======== LISTED ENTRIES

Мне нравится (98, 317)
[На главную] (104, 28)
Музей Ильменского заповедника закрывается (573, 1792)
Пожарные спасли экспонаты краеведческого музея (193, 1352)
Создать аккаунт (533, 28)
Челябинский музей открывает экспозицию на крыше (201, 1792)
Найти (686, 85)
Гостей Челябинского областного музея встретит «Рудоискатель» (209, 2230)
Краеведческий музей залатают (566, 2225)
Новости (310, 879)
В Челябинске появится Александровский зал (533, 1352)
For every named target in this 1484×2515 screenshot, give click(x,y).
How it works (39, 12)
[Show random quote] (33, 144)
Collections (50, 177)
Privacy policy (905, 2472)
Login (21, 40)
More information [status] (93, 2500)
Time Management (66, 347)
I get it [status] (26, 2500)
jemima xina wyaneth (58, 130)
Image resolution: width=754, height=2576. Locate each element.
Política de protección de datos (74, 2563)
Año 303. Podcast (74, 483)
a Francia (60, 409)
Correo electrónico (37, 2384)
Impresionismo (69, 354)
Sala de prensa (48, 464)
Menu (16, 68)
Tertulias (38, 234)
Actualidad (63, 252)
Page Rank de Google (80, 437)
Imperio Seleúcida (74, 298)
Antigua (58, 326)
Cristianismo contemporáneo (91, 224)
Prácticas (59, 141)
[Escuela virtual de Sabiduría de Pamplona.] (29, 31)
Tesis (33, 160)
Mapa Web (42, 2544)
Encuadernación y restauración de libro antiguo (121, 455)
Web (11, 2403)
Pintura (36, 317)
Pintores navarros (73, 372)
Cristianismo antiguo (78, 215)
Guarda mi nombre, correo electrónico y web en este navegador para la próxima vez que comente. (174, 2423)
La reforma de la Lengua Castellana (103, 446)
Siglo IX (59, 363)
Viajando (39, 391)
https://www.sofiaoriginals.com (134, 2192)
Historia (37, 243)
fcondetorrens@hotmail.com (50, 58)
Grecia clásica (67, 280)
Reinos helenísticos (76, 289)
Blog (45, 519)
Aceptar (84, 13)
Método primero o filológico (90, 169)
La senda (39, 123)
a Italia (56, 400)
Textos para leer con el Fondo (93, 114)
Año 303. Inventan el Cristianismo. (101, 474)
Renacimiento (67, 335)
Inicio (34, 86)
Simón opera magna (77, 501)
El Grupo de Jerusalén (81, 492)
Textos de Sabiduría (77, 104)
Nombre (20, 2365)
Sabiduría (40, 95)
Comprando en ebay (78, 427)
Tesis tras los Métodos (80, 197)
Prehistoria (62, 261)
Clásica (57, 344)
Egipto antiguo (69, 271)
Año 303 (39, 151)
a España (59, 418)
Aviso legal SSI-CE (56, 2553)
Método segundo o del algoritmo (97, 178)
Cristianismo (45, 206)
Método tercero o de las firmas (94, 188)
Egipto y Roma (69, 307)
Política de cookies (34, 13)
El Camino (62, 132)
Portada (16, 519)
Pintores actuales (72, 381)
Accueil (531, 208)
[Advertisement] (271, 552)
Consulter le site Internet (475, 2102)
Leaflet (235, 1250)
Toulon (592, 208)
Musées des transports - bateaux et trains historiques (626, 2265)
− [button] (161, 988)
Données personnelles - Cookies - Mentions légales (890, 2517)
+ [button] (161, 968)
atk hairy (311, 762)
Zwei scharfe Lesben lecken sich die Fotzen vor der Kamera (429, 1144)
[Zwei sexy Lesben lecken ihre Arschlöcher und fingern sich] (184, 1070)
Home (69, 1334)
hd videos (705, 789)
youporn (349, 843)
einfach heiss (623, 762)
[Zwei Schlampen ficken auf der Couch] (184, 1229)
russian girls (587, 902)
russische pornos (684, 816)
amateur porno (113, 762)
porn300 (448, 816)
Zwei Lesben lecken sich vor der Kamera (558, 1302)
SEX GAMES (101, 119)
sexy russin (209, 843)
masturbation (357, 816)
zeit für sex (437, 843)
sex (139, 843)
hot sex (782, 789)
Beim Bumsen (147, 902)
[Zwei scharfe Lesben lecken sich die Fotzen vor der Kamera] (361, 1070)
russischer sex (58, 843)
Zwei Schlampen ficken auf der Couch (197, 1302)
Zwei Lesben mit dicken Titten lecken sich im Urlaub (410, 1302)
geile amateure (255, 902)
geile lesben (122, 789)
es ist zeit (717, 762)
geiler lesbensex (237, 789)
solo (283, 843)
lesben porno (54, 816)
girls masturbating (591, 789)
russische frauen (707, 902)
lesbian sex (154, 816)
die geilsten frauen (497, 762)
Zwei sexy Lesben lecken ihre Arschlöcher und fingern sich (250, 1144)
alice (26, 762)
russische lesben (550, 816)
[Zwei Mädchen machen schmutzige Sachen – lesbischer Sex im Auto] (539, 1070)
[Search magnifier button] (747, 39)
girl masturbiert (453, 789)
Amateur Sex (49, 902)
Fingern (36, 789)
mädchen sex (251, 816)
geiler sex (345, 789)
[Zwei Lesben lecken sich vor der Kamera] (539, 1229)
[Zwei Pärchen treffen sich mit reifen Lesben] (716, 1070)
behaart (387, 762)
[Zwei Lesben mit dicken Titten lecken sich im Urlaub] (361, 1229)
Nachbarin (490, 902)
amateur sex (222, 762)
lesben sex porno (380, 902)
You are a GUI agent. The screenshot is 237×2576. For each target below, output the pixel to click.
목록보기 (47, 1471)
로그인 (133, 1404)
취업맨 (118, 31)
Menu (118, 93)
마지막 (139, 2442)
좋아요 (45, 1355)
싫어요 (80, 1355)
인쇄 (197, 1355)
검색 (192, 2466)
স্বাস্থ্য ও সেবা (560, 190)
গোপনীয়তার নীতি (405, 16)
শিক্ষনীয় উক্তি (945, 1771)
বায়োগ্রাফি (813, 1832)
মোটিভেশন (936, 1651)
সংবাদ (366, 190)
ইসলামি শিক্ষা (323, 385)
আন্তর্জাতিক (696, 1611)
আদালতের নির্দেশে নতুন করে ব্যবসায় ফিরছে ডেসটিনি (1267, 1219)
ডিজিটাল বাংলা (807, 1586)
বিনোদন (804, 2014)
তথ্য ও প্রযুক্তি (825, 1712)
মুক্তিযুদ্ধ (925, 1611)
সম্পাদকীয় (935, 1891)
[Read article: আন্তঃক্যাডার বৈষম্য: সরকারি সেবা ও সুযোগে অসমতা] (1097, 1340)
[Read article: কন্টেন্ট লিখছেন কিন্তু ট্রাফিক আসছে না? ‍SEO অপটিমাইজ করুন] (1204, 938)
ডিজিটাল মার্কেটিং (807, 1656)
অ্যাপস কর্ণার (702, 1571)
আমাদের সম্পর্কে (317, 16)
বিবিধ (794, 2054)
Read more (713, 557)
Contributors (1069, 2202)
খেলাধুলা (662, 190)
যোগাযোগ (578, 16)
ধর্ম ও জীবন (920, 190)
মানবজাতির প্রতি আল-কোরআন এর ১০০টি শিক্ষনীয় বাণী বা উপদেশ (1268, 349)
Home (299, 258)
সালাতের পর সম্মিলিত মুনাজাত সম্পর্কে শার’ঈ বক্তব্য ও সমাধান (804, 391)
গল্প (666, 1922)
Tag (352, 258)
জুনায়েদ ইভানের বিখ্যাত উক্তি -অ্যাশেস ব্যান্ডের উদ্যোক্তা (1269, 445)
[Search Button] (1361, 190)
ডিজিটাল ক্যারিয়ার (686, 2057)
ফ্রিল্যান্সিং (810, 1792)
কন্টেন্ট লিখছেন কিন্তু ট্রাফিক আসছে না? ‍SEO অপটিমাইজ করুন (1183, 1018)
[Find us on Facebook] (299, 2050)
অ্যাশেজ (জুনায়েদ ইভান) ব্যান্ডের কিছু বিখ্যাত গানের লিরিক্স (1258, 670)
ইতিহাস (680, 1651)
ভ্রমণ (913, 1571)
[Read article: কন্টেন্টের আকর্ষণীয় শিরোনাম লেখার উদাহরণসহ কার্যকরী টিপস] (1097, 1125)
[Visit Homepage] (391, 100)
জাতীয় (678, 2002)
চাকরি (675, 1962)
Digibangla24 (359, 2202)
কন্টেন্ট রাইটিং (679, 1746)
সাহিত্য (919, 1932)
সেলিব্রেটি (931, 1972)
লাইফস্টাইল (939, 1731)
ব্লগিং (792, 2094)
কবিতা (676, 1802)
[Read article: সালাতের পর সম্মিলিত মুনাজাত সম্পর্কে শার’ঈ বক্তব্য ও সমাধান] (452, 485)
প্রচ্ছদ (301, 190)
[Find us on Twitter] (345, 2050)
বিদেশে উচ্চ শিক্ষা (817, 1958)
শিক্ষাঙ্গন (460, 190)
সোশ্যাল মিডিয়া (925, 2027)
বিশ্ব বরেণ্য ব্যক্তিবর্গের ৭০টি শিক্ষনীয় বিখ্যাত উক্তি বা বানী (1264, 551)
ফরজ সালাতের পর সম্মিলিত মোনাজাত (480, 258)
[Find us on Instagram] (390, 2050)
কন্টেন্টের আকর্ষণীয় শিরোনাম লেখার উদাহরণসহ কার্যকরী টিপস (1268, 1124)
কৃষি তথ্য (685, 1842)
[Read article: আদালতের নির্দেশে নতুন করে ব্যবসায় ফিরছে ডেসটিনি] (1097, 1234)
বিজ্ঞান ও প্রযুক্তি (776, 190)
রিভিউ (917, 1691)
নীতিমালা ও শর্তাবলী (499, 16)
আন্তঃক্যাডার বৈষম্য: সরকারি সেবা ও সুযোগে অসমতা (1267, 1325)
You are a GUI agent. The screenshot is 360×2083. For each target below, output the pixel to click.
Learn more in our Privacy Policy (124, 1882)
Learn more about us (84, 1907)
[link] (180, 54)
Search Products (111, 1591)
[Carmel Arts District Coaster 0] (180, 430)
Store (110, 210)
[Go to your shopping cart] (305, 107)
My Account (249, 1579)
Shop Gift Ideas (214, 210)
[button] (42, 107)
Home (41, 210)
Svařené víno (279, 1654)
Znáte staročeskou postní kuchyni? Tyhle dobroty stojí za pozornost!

================

- **WHAT THIS TASK INVOLVES**:
Please output exactly the lines between the one holding "es ist zeit (717, 762)" and the one holding "russische lesben (550, 816)" in the records above, inclusive, and nothing more.

- **RESULT FOR THIS EXERCISE**:
es ist zeit (717, 762)
geiler lesbensex (237, 789)
solo (283, 843)
lesben porno (54, 816)
girls masturbating (591, 789)
russische frauen (707, 902)
lesbian sex (154, 816)
die geilsten frauen (497, 762)
Zwei sexy Lesben lecken ihre Arschlöcher und fingern sich (250, 1144)
alice (26, 762)
russische lesben (550, 816)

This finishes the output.